"Thomas Pfaff" <yael@gmx.net> wrote in message
news:43com4F1mh6c1U1@individual.net...
> Hello everyone,
>
> I'm doing some IDL-abuse in hydrology, so my question might seem a bit
> odd, maybe.
>
> A task that is occurring quite regularly is to determine the duration of
> certain events. For example "What is the longest contiguous duration of
> stream flow below/above a certain discharge"
>
> Assuming I have an equidistant time series (e.g. one value each day)
> this basically reduces to the question of how can I transform an array
> like this
>
> series = [1,1,0,0,0,0,1,0,1,1,1,0,0,1,1]
>
> into something like this
>
> durations = [2,1,3,2]
>
> which is I want to count all contiguous fields of '1's in an array.
>
> Somehow my brain wants to use HISTOGRAM for this, but I just can't see
> how to do it.
> At the moment I'm helping myself by using CONVOL(to highlight the edges)
> and WHERE(to get the differences between two adjacent edge indices) but
> as the data gets more, this becomes extremely tedious as well as memory
> consuming (see the example below).
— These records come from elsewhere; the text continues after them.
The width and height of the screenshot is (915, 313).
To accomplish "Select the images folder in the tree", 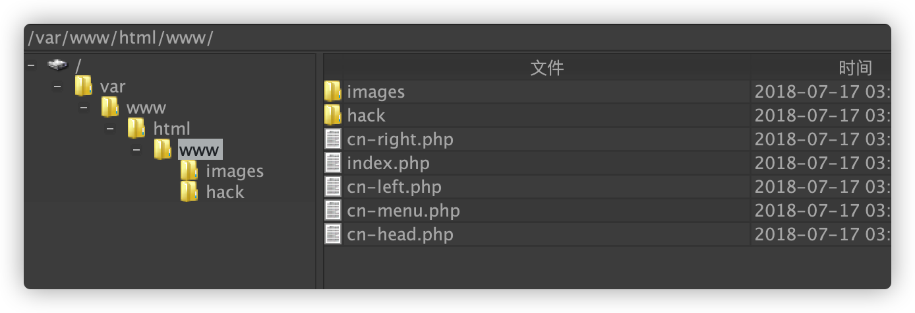I will pos(235,171).
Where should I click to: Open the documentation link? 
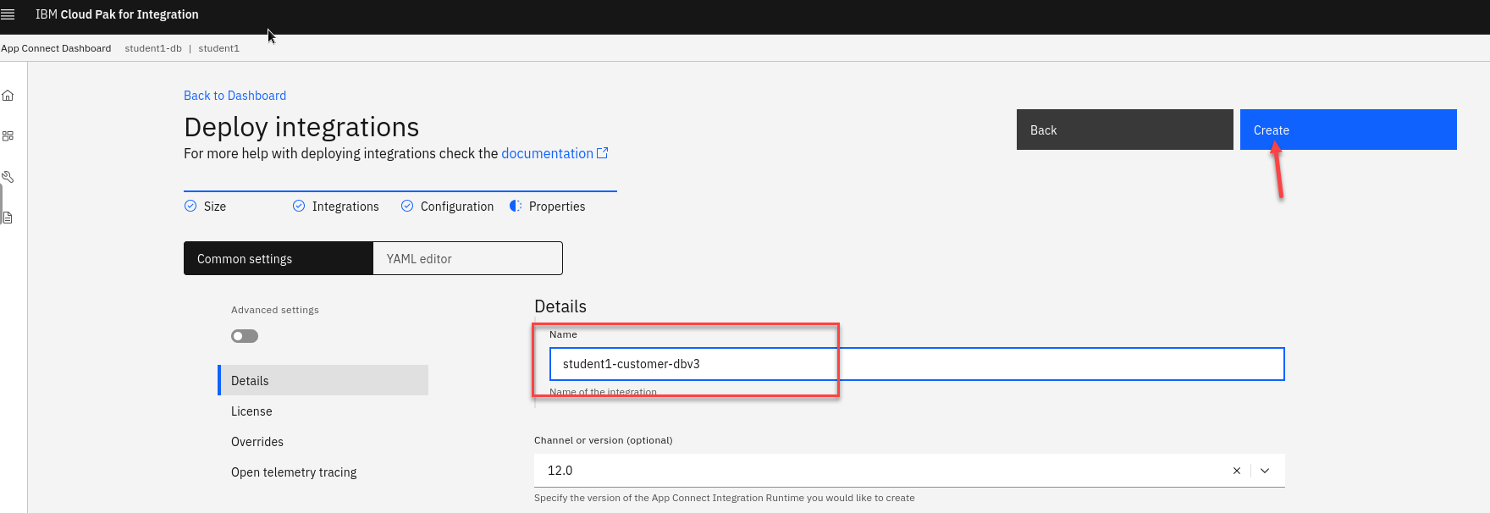click(547, 153)
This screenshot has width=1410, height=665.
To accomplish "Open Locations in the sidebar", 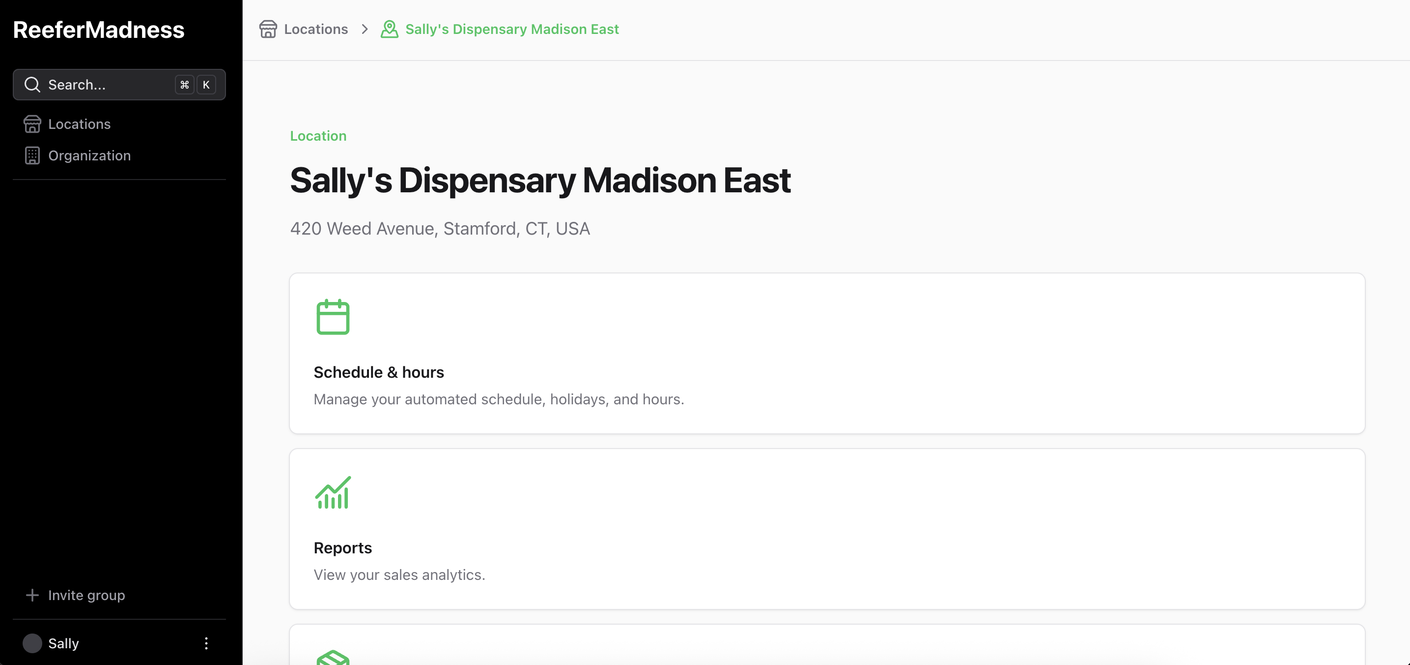I will pyautogui.click(x=79, y=124).
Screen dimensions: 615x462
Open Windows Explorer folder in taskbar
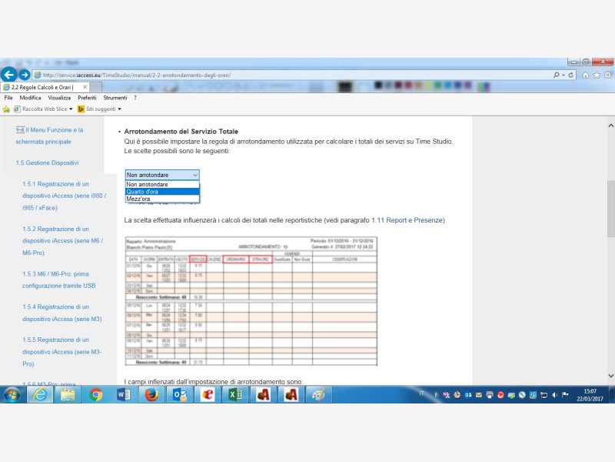[x=68, y=394]
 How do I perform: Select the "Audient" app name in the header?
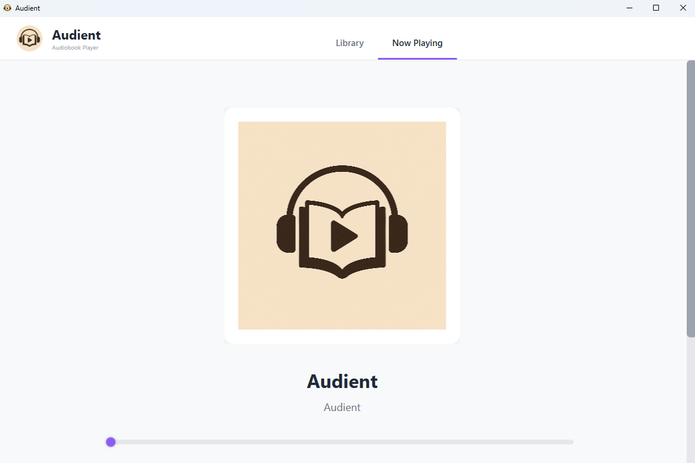76,35
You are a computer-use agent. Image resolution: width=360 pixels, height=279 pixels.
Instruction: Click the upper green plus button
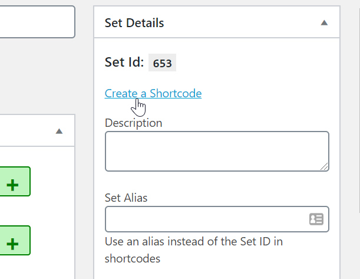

Besides, CONVOL wouldn't work if a
> series started or ended with '1's as it can't correctly apply the kernel
> to those elements.
>
> Any ideas? Anyone who has seen this problem in one of his/her maths
> textbooks? Hints to literature are also highly appreciated.
>
> Thanks in advance,
>
>
> Thomas
Hi Thomas,
here is a starting point for you.
Assuming series contains integers, this piece of code gives you the
durations of
each repeated value EXCEPT for the very end of the series. Should be easy
enough to
patcht that up. Also, should be easy enough to remove the series of zeros,
and explicitly
make it do a specific number (like 1 in your example).
Also, one can apply this to your "above/below" by first applying "series =
data > threshold"
which is what I am assuming you are doing above to get your "series".
Anyways, here it is (and it is just a starting point suggestion, you will
have to
modify it a bit)
series = [1,1,0,0,0,0,1,0,1,1,1,0,0,1,1]
d = series - shift(series,1)
w =where(d ne 0)
newdur = w - shift(w,1)
newdur[0] = w[0]
print,newdur
> newdur = 2 4 1 1 3 2
Note, it is missing that last "2" points, so you have to patch that.